Data records
# # #
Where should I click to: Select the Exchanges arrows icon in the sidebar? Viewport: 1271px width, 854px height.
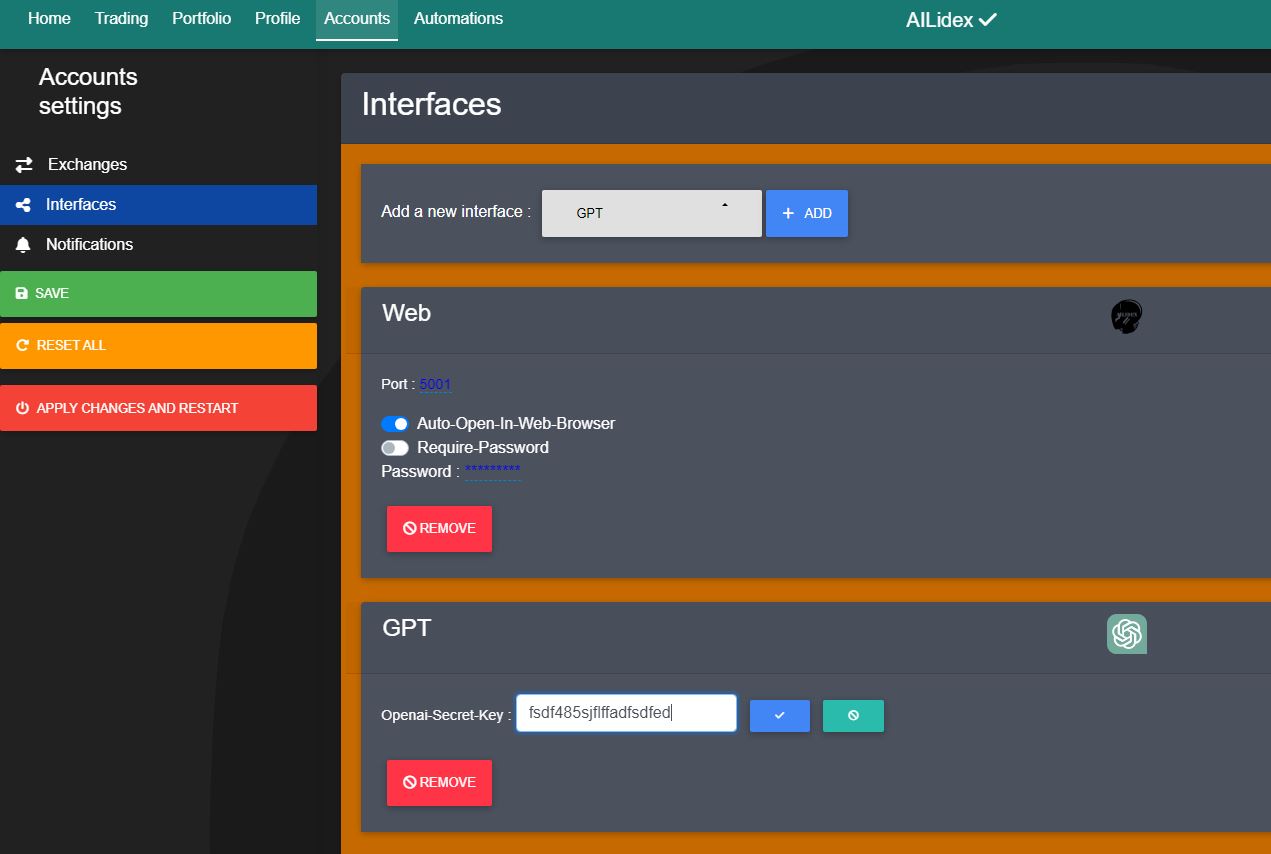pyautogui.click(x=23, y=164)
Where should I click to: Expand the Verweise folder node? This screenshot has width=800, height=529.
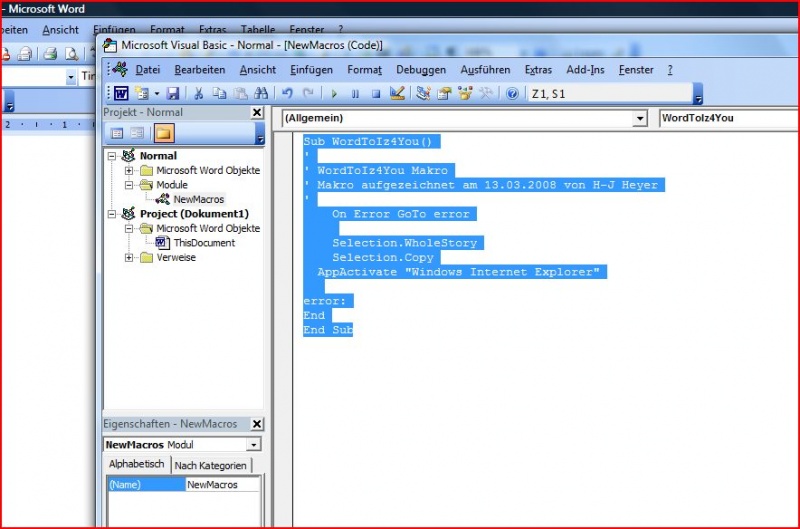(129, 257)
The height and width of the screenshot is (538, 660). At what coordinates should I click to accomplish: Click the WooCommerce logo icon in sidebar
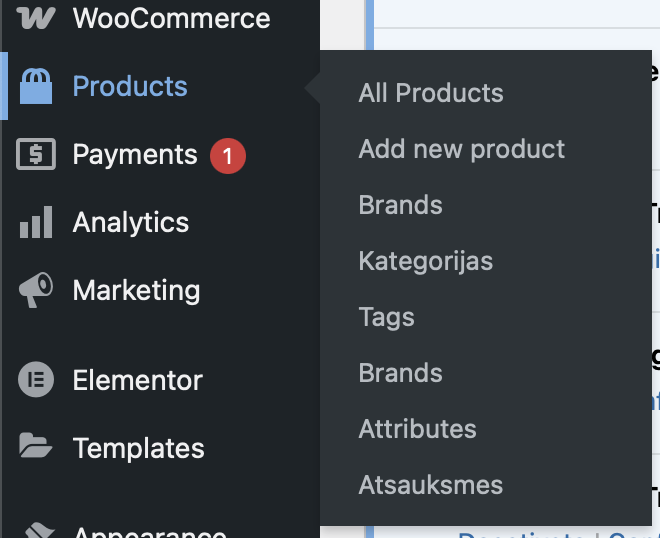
# # #
▸ **YOUR OBJECTIVE**
From the line with "Where should I click to: Expand" to the final line of the entries above, reproduce each line exactly and nothing else; the pictures stay out.

▸ **YOUR RESPONSE**
Where should I click to: Expand the Verweise folder node? This screenshot has width=800, height=529.
(129, 257)
The height and width of the screenshot is (538, 660). At what coordinates should I click to accomplish: Click the WooCommerce logo icon in sidebar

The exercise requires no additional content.